In this benighted moment, as the climate warms and democracy wanes, it would be understandable if Jones retreated further into the shadows in search of wisdom.  And yet in his latest paintings we find instead that “morning has broken like the first morning,” in the words of the hymn popularized by Cat Stevens.  Rays of Edenic sunshine stream through Jones’ canvases, sending wakeful eyeballs scuttling and alighting on balding pates with fresh inspiration.

A mystical energy pulses through these canvases, as if their unique images have been waiting to burst into reality.  They have a hard-won immediacy, a rudimentary style born of deep study that reminds me of Philip Guston, whose own highly personal iconography erupted in scores of small, seemingly crude paintings.  When an early critic took special aim at one of Guston’s works, calling the artist a “stumblebum,” Guston reacted with genuine surprise, reflecting “I thought I had put in everything I knew about painting.” 

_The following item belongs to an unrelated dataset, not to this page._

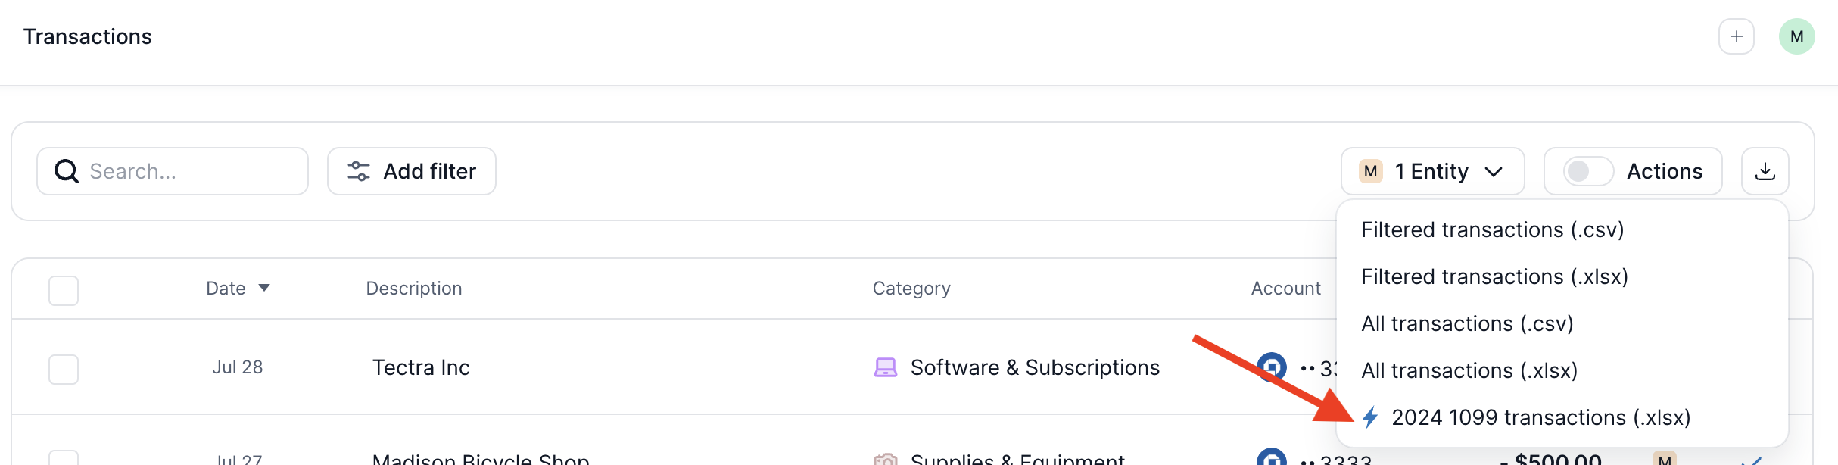Sort by the Date column arrow
Viewport: 1838px width, 465px height.
(264, 288)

Jones has similarly poured his full knowledge of painting—including Guston’s—into these works, which mark the dawning of a new period in his life and work.  They are created in the aftermath of his mother’s death, and a formative period from the birth of his first child Arah (A) to his second, Zelde (Z).  The new alphabet embodied in these works tellingly numbers eighteen, the numerical value of the word chai, or life, in Hebrew.

The Parsonage is proud to exhibit these works in the historic lands of the Wabanaki, the People of the Dawnland.